** Task material follows **
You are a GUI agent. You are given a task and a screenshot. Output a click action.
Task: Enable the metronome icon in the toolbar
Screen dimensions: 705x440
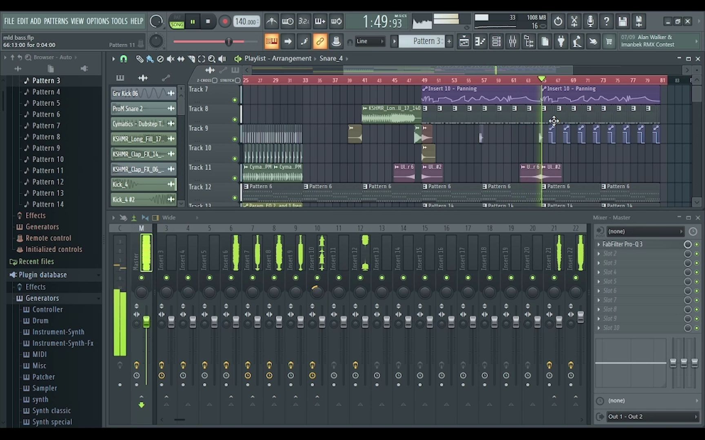(x=271, y=21)
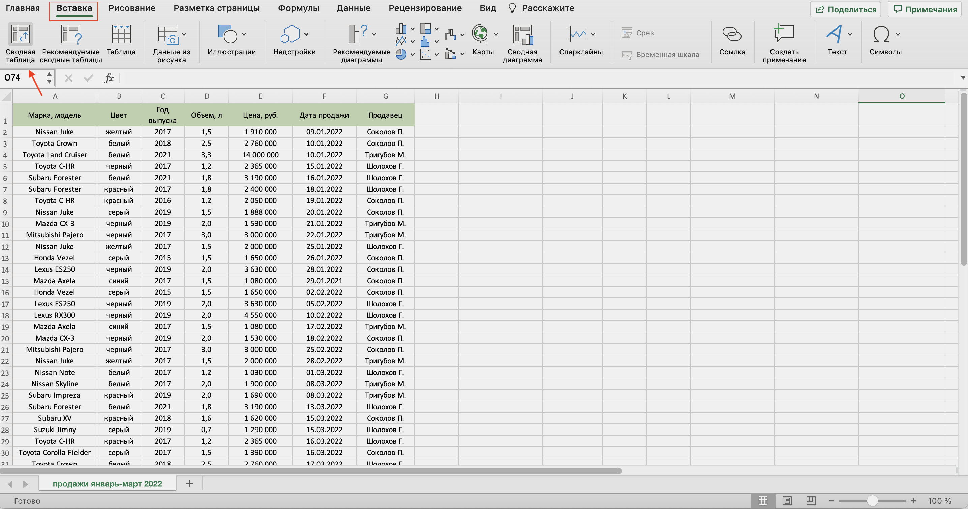
Task: Click the Поделиться share button
Action: [846, 9]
** End of Task material **
**To do**
Omit every picture, then write out the entries above exactly.

**Task solution**
You are a GUI agent. You are given a task and a screenshot. Output a click action.
Task: Enable the metronome icon in the toolbar
Screen dimensions: 705x440
(x=271, y=21)
Task: Click the Поделиться share button
Action: [846, 9]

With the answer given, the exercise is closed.